Measuring complexity
Lines of code measure code complexity. That is well established. You don’t have to take my word for it:
- Basili and Hutchens (1981) analyse 19 programs, and find line count to correlate strongly with their own volume definition (+0.98) and cyclomatic complexity (+0.88). They also consider other complexty metrics like Halstead volume, flow graphs, nesting, etc. None of these complexity metrics predict the effort required to get a working program better than a simple line count.
- Revilla and van der Meulen (2007) analyse over 70,000 small C programs performing 59 different tasks, and determine that lines of code correlate very strongly with both Halstead volume (+0.82) and cyclomatic complexity (+0.78). They find that a line count predicts anything just as well as more complicated complexity measures.
- Herraiz and Hassan (2010) analyse over 200,000 C source code files from a real open source project (Arch Linux) and find line count correlates strongly with cyclomatic complexity (+0.72) and various Halstead metrics (+0.91).
Any time we have actually gone through the effort of testing a code complexity metric, it has resulted in the same predictions (or worse) than a simple count of the number of lines of code. This does not mean better complexity metrics cannot exist, it just means we should be skeptical by default. Since all the complexity metrics that came before have been trenchcoated lines-of-code measurements, it’s likely the next one will be, too.
Basili and Hutchens phrase this particularly well:
Since the line count is very easy to calculate and many researchers have found that it does a credible job of measuring the complexity, it must be considered as the metric to beat in studies of this kind. We have failed to find a metric that is significantly better than line count.
Line count is not a meaningless measurement. It is the best way we know of to measure code complexity.
Complexity matters
Complexity, in turn, is what determines how expensive software is to build, maintain, and, to some degree, how useful it is. All else equal, more complex software (a) costs more, and (b) can perform more useful tasks.

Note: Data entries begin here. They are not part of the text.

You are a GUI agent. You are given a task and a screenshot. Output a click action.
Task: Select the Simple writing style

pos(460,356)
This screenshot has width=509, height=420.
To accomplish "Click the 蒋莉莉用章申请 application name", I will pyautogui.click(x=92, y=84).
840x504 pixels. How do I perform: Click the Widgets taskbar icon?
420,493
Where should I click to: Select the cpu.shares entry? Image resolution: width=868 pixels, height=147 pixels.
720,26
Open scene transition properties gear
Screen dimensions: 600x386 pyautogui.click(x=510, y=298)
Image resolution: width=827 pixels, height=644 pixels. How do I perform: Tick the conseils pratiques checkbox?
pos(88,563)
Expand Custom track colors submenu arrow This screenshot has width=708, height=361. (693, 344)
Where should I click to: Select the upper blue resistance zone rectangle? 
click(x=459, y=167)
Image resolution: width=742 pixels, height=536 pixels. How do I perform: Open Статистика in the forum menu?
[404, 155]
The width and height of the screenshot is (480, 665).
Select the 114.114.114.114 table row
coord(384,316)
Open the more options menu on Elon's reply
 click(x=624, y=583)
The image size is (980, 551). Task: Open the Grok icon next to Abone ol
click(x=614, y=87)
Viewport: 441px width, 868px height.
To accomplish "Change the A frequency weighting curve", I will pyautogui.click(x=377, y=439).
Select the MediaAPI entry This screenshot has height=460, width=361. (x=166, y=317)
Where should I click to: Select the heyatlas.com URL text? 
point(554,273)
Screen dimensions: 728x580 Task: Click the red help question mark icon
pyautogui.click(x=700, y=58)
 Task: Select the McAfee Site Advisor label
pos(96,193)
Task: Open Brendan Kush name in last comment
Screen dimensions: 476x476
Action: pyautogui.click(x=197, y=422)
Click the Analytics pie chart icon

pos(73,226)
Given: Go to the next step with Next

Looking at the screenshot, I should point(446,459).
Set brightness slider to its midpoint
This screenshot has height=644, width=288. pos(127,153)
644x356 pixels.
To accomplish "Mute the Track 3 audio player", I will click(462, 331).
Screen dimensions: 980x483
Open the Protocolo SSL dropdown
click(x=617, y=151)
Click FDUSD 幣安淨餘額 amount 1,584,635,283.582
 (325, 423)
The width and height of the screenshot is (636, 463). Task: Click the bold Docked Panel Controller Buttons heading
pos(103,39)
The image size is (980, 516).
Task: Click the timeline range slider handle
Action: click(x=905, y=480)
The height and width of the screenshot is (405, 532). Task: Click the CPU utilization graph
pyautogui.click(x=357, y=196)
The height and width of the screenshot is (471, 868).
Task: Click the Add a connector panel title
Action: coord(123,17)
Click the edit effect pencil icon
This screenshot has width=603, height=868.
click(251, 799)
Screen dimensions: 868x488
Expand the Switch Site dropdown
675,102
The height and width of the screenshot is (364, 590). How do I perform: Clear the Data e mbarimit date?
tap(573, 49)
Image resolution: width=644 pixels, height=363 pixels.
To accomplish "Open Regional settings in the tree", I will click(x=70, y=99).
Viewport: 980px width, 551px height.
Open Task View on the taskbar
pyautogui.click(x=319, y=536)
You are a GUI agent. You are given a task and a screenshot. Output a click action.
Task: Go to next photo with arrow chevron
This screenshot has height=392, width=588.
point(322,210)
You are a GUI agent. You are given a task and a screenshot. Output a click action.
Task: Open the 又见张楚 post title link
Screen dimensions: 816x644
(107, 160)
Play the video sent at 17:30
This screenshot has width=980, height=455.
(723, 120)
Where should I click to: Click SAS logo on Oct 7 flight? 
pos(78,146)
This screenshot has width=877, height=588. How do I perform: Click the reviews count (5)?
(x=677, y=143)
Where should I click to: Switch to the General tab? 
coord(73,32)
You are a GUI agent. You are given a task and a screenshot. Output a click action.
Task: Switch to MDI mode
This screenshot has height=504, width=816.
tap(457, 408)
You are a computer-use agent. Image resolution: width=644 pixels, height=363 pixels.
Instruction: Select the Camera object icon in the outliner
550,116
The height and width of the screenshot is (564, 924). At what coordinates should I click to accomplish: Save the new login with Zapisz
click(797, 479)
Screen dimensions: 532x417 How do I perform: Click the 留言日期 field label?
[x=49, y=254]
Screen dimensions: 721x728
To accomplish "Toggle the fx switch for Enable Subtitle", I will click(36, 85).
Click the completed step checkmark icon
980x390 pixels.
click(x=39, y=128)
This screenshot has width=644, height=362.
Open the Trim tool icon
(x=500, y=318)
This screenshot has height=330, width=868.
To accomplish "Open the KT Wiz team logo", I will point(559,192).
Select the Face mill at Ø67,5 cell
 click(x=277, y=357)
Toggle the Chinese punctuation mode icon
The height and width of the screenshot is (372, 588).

It is important here to distinguish between what Fred Brooks called essential and accidental complexity.1 No Silver Bullet: Essence and Accident in Software Engineering; Brooks; Proceedings of the ifip Tenth World Computing Conference; 1986.
Essential complexity
We can think of essential complexity as complexity that exists due to the problem to be solved.2 Brooks also mentions a few other forms of essential complexity we have to deal with in software, that have more to do with the invisible and fractal nature of software. These are not relevant when comparing the complexity of two different programs, because they apply equally to all software. Landing a rover on Mars is a complex problem, and the software that lands a rover on Mars cannot be any simpler than the complexity inherent in landing a rover on Mars. As Brooks puts it,
Much of the complexity the software engineer must master is arbitrary complexity, forced […] by the many […] systems to which his interfaces must conform. […] This cannot be simplified out by any redesign of the software alone.
It is impossible to remove essential complexity while retaining functionality. To reduce essential complexity, we have to remove features.
Accidental complexity
On the other hand, accidental complexity does not come from the problem to be solved. Instead, it is complexity introduced when translating that problem into software. Brooks never defines accidental complexity, but discusses how advances in tooling has removed some of it. For example, he says,
Abstract data types […] remove one more accidental difficulty from the process, allowing the designer to express the essence of his design without […] large amounts of syntactic material that add no new information content. The result is to allow a higher-order expression of design.
Accidental complexity, then, is complexity we put into the code which didn’t have to be there. Some accidental complexity is forced into the code because the programming language we use does not have the abstractions we need, and some we put in because we’re not all rockstar 10× developer ninjas.
Complexity means cost
This distinction is critical because
- essential complexity is what increases the value of software, whereas
- both essential and accidental complexity increase the cost of software.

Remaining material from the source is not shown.